Three Dozen

In less than twenty hours, I will reach another milestone: three dozen years upon this world. That’s about a dozen more than I intended, but I’ve at least managed to have some times worth living in this enforced surplus I’ve been given. After this, there’s really not another one to celebrate until I hit the big 4-0 (unless you count the Clerks milestone next year, which, sadly, I kind of do). But that’s okay, because this year is special enough to last awhile. You see, I am now She was when I was only seventeen. I traveled into the future (albeit the long way ’round), and found myself… diminished. There may have been a million reasons to hold on to a little bit of anger, but at least I could now tell myself to lay off on some of the little jokes, like mocking her for smoking Ultra Lights, or… Okay, I guess that’s basically it. Nineteen years (well, and six more months away), since I began the Adventures of Tex Batmart. Of all the possible outcomes I could foresee, this was never one of them, at least not exactly.

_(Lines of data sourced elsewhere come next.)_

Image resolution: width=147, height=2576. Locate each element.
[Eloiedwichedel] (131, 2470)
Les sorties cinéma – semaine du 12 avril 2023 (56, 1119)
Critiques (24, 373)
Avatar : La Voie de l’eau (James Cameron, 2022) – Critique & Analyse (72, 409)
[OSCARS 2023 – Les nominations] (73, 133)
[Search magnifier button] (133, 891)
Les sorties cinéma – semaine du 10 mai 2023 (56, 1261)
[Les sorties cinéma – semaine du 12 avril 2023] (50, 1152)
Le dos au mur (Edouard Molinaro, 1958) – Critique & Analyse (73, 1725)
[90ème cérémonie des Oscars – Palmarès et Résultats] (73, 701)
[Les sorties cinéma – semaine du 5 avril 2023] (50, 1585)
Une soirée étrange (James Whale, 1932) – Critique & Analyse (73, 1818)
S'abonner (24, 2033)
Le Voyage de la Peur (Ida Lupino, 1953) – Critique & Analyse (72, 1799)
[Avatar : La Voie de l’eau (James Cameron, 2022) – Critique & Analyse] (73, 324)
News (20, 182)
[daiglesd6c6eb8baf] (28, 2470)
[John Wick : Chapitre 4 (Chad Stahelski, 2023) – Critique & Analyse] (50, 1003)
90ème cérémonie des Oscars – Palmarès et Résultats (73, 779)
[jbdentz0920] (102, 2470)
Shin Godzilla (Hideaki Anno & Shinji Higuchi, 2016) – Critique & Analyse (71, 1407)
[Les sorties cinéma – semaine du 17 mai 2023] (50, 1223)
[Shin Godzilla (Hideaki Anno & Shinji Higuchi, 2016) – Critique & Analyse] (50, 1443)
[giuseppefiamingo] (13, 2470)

Here I am, a husband, father, stepfather, and grandpa, some dude who works a Regular Joe job, having mostly abandoned his calling in order to pay the bills. I’ve redeemed some part of that last self-recrimination, but it’s still a work in progress, to be sure.

As of 1:44 p.m. tomorrow, I will have been around for 1,136,073,600 seconds (margin of error +/- 59 seconds), and I swear I’ve felt the weight of nearly all of them. Although, and maybe this is just the romantic stirring somewhere deep within me, there were a few that lasted for quite a bit longer than the clock recorded (yet weighing almost nothing in my gravitic reckoning), as I tapped into the wellspring of true happiness and rode the tidal waves of love. Sometimes I feel that I’m just too old to feel that kind of teenage ardor, the hopeless throes of passion that only the young can truly feel (or at least bother themselves to act upon). With every year that passes, I keep hearing that some future demographic is now the “new” (different, younger) demographic. Why are the goalposts continually being moved? Why is it that 36 has to force me back into my twenties? Why can’t the 30’s be the new 40’s? I feel like I’m stumbling up an escalator which is rolling slightly faster downward. By the time that I am dead, I will have only been the “New 21”. Forget that! I want to be all old and crotchety, if I am to live that long. I want to be decrepit and scream for teenaged hooligans to vacate my lawn. I don’t mind the trade-off of truly free and uncensored speech, if the only thing it means is that people disregard me. They’ve been doing so for nearly four decades, so I’d rather just go off on random people, if it’s all the same to you.

So what have I accomplished in these past three dozen years? I suppose that it depends upon what you feel merits the title of an accomplishment. I learned to sit up without being held, and to walk unaided. I mastered the use of indoor plumbing before I ever went to school. I made my career choice before arriving at double digits, and the first time that I ever fell in love, I was the same age as my son is now (my first kiss as well. I am grateful that my son has exponentially less game than I did, which is kind of depressing, from an evolutionary standpoint). I learned how to write by devouring the masters, and very nearly managed to almost learn guitar. I fell in love so many tens of times, that I should probably be nominated for some kind of unrequited award. I owned my own business when I was seventeen, and also… you know, became an adult, in the biblical sense (and I’m not referencing a Bar Mitzvah). I started at the bottom of the lowest rung of the restaurant industry to work my way up toward the top by the time my twenties were half over. I finally got married, and became a dad for real (having practiced on another youngster ten years before that), though not in that strict order. I’ve never gotten fired, having always chosen instead to quit (though once I learned about the ins and outs of unemployment, I began to reconsider the pride that I had taken in it).

But all of those are just things, you know? What have I done to change the world (for either good or evil)? I’ve never saved a whale, nor clubbed a baby seal. I have planted trees, but I also eat a lot of burgers. I have done my part to save the Amazon by selling my soul to the Seattle-based usurper, but it’s a hometown business, so I guess I’m still shopping locally? It used to be enough for me that I would be remembered, and now that I’ve passed along my D.N.A., my legend is almost guaranteed (though I should probably make sure that I can get a grandchild out of the Minkey at some point before patting myself upon the back). But now I seem to be hung up on having managed to accomplish something of worth. It’s like I feel that I must justify my existence, though I never really wanted it to start with. I want to write something of such beauty that it will resist the vagaries of time and pass down through the centuries without ever having been misquoted, I want to do something that will save someone else’s life. I want to reach out into the mists of the unknown with the pain which I have felt, and take someone suffering all alone, and pull them to their feet. I want to find out, once and for all, who it is I really am.